GIVEN TEXT below:

We used to go to Hanworth library where I would borrow the same books alongside new ones. Maybe this is another reason: I was not taking a risk re-reading a book I knew I’d liked before. If I were a t-shirt slogan person I think my slogan might be something along the lines of a ‘if a book is worth reading, it’s worth reading twice’. Though that slogan is not quite as pithy as I thought it might be when I began to type it.
One of the books I used to borrow on more than one occasion was about building a house. I must have been about eight years old. The builder accosts a young boy who walks by a building site each day on his way to school. I did not walk past a building site on my way to school. We walked through the estate, towards Goodlake’s the grocer and The Brown Bear pub, then across the road at the zebra, where a policeman would be on point duty, past the Oxford Arms and the greengrocery and then up beside the big road past The Jolly Airman. Sometimes we’d cross over and walk beside the line of shops. A newsagent’s, a small toy shop, a dry cleaner and so on. There was a telephone box, button A and button B, but there was no building site.
The builder tells the boy that they have to start the house they’re building by digging a neat, rectangular hole, much deeper than he might think. The builder expects him to be surprised by this, though I never was, in fact, not even the first time. The whole first chapter is about the digging of this hole and about the function and nature of foundations.
It is significant that a house for the future should begin with the digging of a hole. I see the builder’s paradox more clearly now. In order to prepare for the future as wisely as possible, like a sensible pig in wolf country, he must adopt the role of archaeologist and dig into the past. We love reading about the discovery at a building site, or where they’re running a huge road through fine land, of Roman pottery or a bag of Anglo-Saxon coins or a piece of valuable jewellery from medieval times. We may allow ourselves a delight in the mischief the past has caused today’s thoughtless expansion. Deep down, everybody knows, even the developer and the road-builder, who hate delays and interference, that without a respect for the past, thoughtless progress will sully the future. On the other hand, without a rummaging through of the past, without the hole, the new house will flounder. The past repeatedly reminds us of the difficulties of creating a future.
In the early 1970s, Hanworth Library was relocated to the north and the old building demolished. The infants school was closed and pulled down, the greengrocery too, along with The Brown Bear and the Oxford Arms. The road we crossed with a policeman was replaced by an elevated dual carriageway which linked the Chertsey Road to the M3. People could drive much more quickly now from Richmond to Winchester, but it was impossible to walk the route we took to school. Hanworth village was cut in two and its heart destroyed. Things there have not been the same again. I can’t remember the name of the book about digging holes and building houses. It had a yellow cover I am sure and a picture of the builder in blue. I think he was carrying some tools and that a wheelbarrow may have rested beside him.
I typed into Google, “children's book from the 1960s explaining the principles of building a house”, which shows a certain naïvety in my understanding of the way search engines work. There were a few books in the first few entries, books with titles like 50 Books that Every Architect Should Read. The tenth website recommended to me was the Wikipedia entry for Jane Jacobs.

End of GIVEN TEXT.
DATA PROVIDED below:

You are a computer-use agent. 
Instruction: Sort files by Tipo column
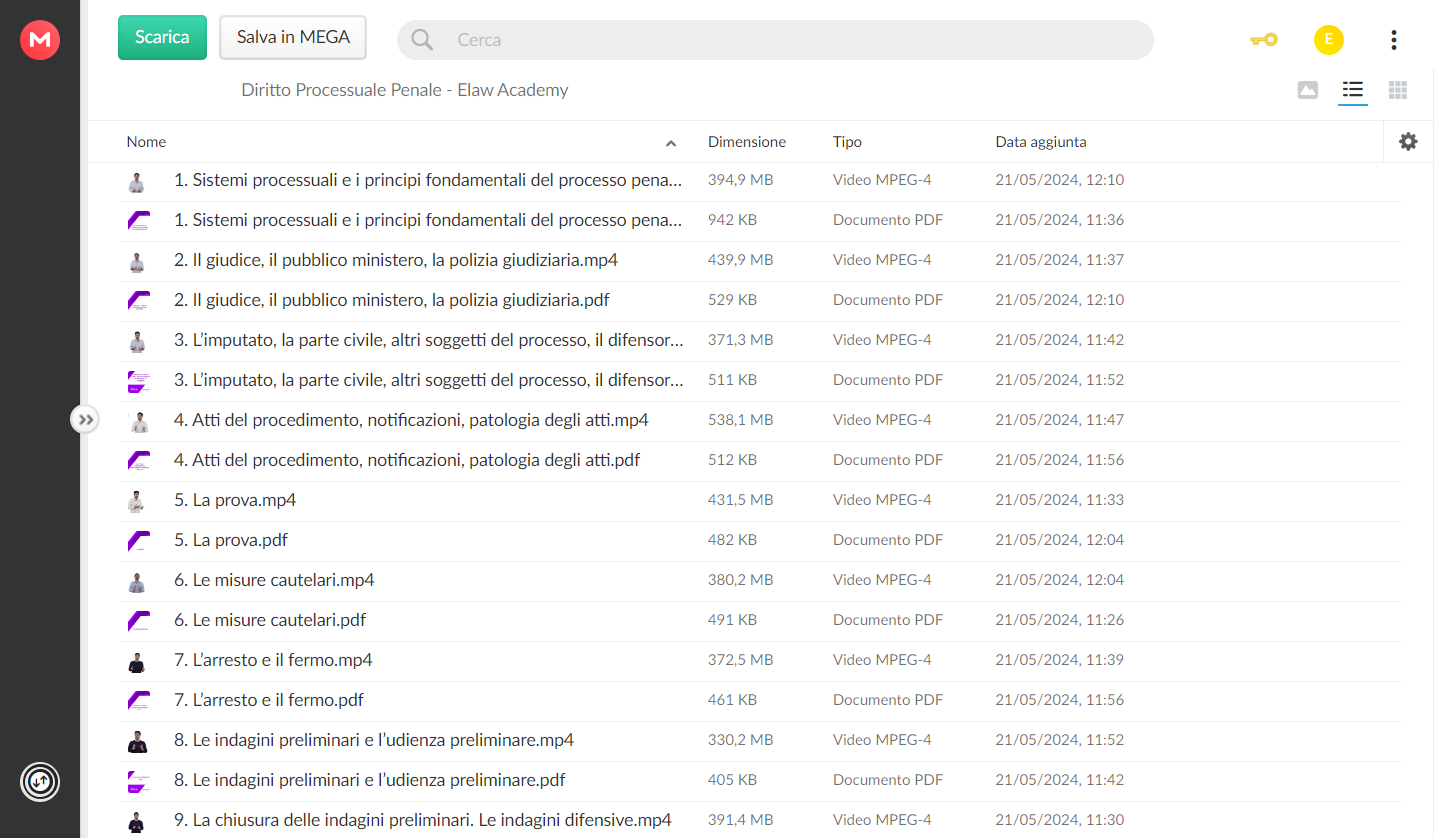[x=847, y=142]
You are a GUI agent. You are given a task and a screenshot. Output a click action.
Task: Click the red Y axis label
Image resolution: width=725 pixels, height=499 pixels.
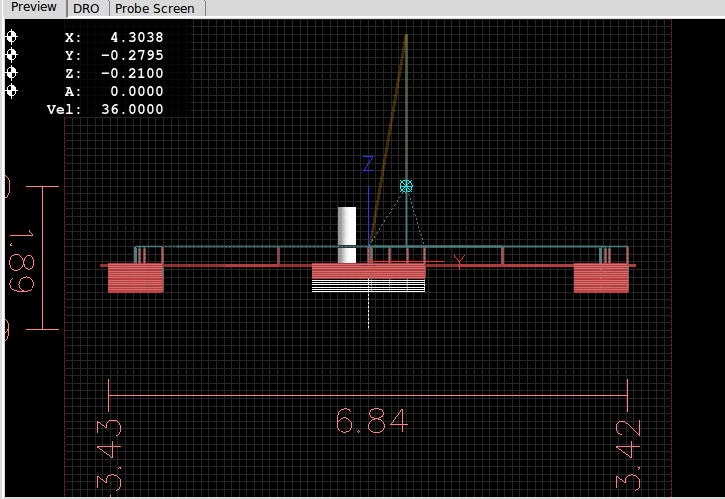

End of DATA PROVIDED.

• THINGS TO DO:
1. In the Hanworth text, what color was the cover of the book about building a house?
2. In the Hanworth text, change "slogan" to "motto" throughout the stretch from "We used to go" through "to type it.", and write out that stretch.

• RESULTS FOR THE EXERCISE:
1. Yellow.

2.
We used to go to Hanworth library where I would borrow the same books alongside new ones. Maybe this is another reason: I was not taking a risk re-reading a book I knew I’d liked before. If I were a t-shirt motto person I think my motto might be something along the lines of a ‘if a book is worth reading, it’s worth reading twice’. Though that motto is not quite as pithy as I thought it might be when I began to type it.